Sixty-six personal injury and clinical negligence firms took part, sharing how they have survived a turbulent 12 months and, with further reforms on the horizon, their thoughts on the year ahead

The outlook for personal injury may look a little gloomy at present, but the overall mood was one of resilience among the firms that took part in our annual State of the Market survey.

Now in its sixth year, the survey aims to highlight the big issues affecting our sector by speaking to personal injury and clinical negligence lawyers.

Sixty-six firms took part, sharing how they have survived a turbulent 12 months and, with further reforms on the horizon, their thoughts on the year ahead.

Personal injury

Unsurprisingly, the hot topic was the Official Injury Claim portal, which marked its first anniversary last month. While the Ministry of Justice has hailed it a “cautious success”, claims volumes remain significantly down and the majority of those who use the portal are still seeking a lawyer to help.

The fact that 50% of the firms we surveyed have stopped handling low value road traffic accident (RTA) work paints a telling picture. A further 33% say they are still taking on cases, but they are not profitable, suggesting they too will ditch them further down the line.

Just 16% say the impact of the portal has been business critical, however, and only one practice was looking to sell or run-off as a result. Half (50%) described the impact as “major but manageable”, with one in four (25%) reporting a minimal impact and 5% saying there had been none at all.

More than half of firms (52%) have sought to rebalance the books by diversifying into other areas, with clinical negligence the most popular followed by employers’, occupiers’ and public liability, and private client, family matters and conveyancing close behind.

The same number (53%) believe the market will be increasingly dominated by volume players in the future, with most predicting lower value claims will be largely automated.

But even with the extension of fixed recoverable costs in cases worth up to £100,000—now expected to be rolled out next April—just 11% say personal injury will no longer be worth it, with three-quarters (72%) confident they will be able to adapt. Half of firms (50%) expect to see their turnover increase over the next 12 months.

Clinical negligence

Few firms handling clinical negligence work have experienced a fall in volumes over the last year, with 43% actually reporting an increase in claims. While they expect the cost of doing business to continue to climb, the majority predict a positive year ahead.

However, there are serious concerns about the government’s plan to impose fixed recoverable costs on clinical negligence cases worth up to £25,000.

Almost half (48%) say it is “wrong in principle”, with 44% blasting the “unfair” fee levels proposed for claimants. Furthermore, 65% claim the move is simply a staging post to fixed fees for higher value cases, which they say would be much more dangerous.

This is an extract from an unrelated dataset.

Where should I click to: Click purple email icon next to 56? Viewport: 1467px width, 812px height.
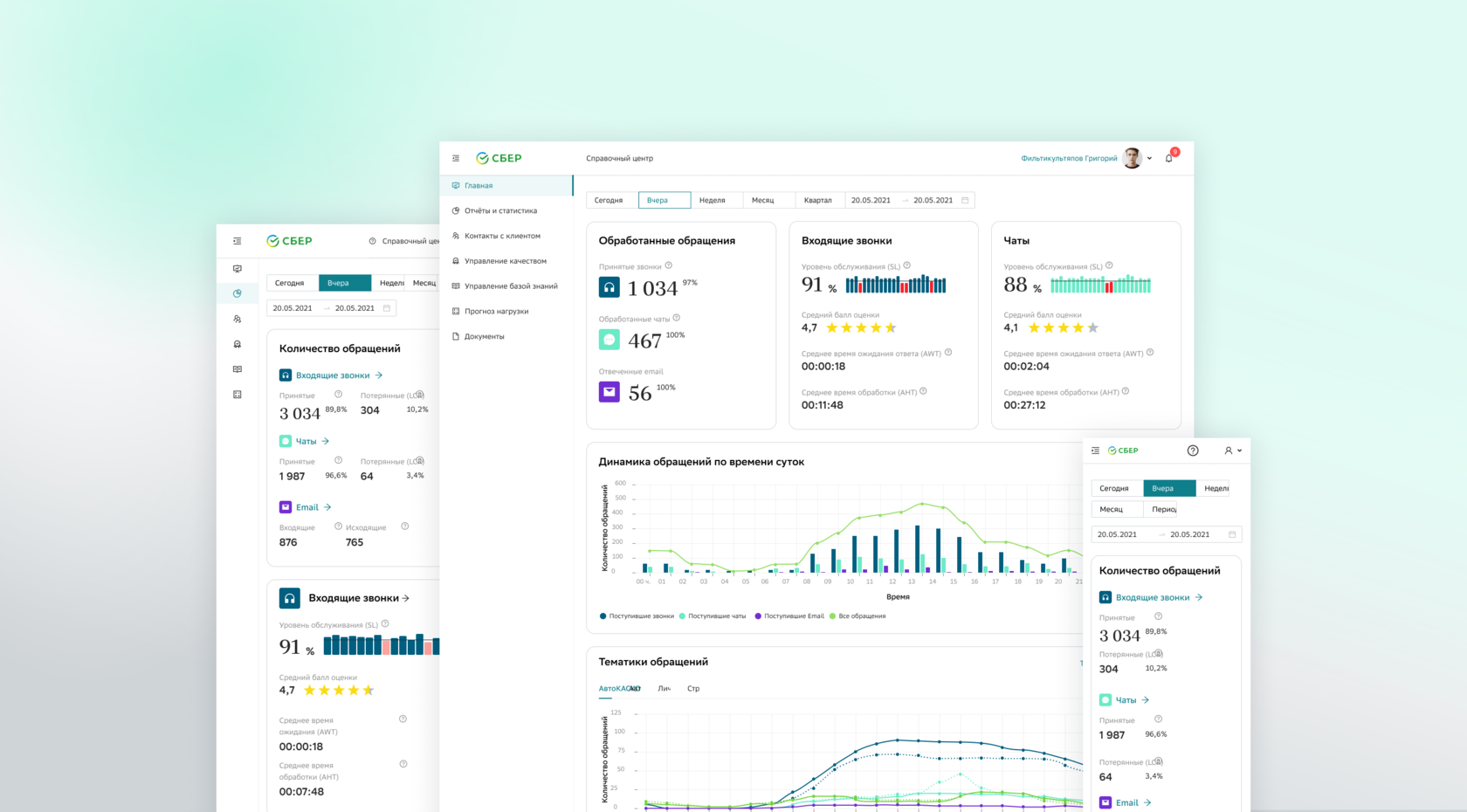pos(610,392)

It was interesting to note that marketing remains a priority for most law firms, with more than 80% planning to invest the same or more in it over the coming year.

During the early days of the pandemic, we witnessed many companies, including some of our competitors, significantly cutting their marketing spend.

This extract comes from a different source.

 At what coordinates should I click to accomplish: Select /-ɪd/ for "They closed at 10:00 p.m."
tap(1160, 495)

It’s often seen as an easy way to make savings but is in fact a false economy as the damage it will inevitably do to your brand will cost much more to repair.

I recently spoke at Legal Futures’s PI Futures conference and cited the high-profile example of Coca-Cola, which slashed marketing during the pandemic and lost market share to arch rival Pepsi as a result.

Even the major players make mistakes, but people still need to know who you are, where you are and what you do—in bad times as well as good.